Sjögren’s syndrome (SS) is a chronic autoimmune disease involving the salivary and lacrimal glands. Expression of interferon (IFN)-related molecules and C-X-C motif chemokine ligand 10 (CXCL10) is upregulated in labial salivary glands (LSGs) of patients with primary SS (pSS). CXCL10 plays a role in SS pathogenesis via immune-cell accumulation. In various inflammatory diseases, including pSS, the Janus kinase/signal transducer and activator of transcription (JAK/STAT) pathway is activated; moreover, in pSS, the JAK/STAT pathway is associated with CXCL10 production in the LSG tissues. Here, we evaluated potential JAK inhibitor, Baricitinib, as therapeutic agents for pSS by analyzing LSGs of patients with pSS and immortalized normal human salivary gland cell lines, namely NS-SV-DC, and NS-SV-AC. Immunohistochemical analysis revealed strong expression of phosphorylated JAK1 and JAK2 in the ductal epithelial cells of LSGs of patients with pSS. Additionally, phosphorylated JAK2 was observed in several immune cells infiltrating around the ductal epithelium. Baricitinib, a selective JAK1/2 inhibitor, significantly inhibited IFN-γ-induced CXCL10 expression as well as CXCL10 protein levels in an immortalized normal human salivary gland ductal cell (NS-SV-DC) line.

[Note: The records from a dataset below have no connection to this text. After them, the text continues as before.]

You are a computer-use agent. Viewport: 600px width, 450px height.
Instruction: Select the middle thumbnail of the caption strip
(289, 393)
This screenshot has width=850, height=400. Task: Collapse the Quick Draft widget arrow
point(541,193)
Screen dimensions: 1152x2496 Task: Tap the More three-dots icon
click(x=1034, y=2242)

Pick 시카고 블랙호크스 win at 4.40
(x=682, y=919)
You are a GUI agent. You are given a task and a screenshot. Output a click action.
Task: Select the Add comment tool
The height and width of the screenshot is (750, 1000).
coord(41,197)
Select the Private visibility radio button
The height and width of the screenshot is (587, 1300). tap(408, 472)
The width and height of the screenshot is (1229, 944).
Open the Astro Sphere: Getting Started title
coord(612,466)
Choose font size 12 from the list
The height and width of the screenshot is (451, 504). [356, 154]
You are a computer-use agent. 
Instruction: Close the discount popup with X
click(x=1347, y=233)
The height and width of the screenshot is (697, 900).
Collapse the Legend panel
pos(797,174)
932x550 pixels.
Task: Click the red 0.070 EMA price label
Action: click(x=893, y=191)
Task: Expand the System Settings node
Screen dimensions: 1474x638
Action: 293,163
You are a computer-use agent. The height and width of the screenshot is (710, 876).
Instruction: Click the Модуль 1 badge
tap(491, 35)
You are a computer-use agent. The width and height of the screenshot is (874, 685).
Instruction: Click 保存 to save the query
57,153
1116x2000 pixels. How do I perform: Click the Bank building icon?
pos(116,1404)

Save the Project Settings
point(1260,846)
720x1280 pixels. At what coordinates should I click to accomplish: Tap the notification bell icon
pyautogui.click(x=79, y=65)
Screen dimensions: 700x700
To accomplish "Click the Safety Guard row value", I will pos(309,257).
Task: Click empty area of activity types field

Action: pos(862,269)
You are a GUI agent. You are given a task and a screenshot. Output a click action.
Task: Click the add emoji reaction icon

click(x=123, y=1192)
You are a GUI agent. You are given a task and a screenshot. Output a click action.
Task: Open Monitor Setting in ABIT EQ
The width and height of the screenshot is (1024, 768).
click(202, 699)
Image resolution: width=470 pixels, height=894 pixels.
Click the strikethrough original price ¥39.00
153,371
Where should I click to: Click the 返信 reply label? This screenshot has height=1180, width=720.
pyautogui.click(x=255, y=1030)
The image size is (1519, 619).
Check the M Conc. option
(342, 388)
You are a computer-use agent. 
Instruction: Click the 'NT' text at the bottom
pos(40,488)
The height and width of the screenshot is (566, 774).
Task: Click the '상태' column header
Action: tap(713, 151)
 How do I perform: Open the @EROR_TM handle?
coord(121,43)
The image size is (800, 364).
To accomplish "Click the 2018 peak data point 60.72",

Additionally, western blotting showed that baricitinib suppressed the IFN-γ-induced phosphorylation of STAT1 and STAT3. In this review, based on these aforementioned fi ndings, we discussed the potential of JAK inhibitors as new therapeutic agents for pSS. JAK inhibitors may be useful in the treatment of patients with pSS.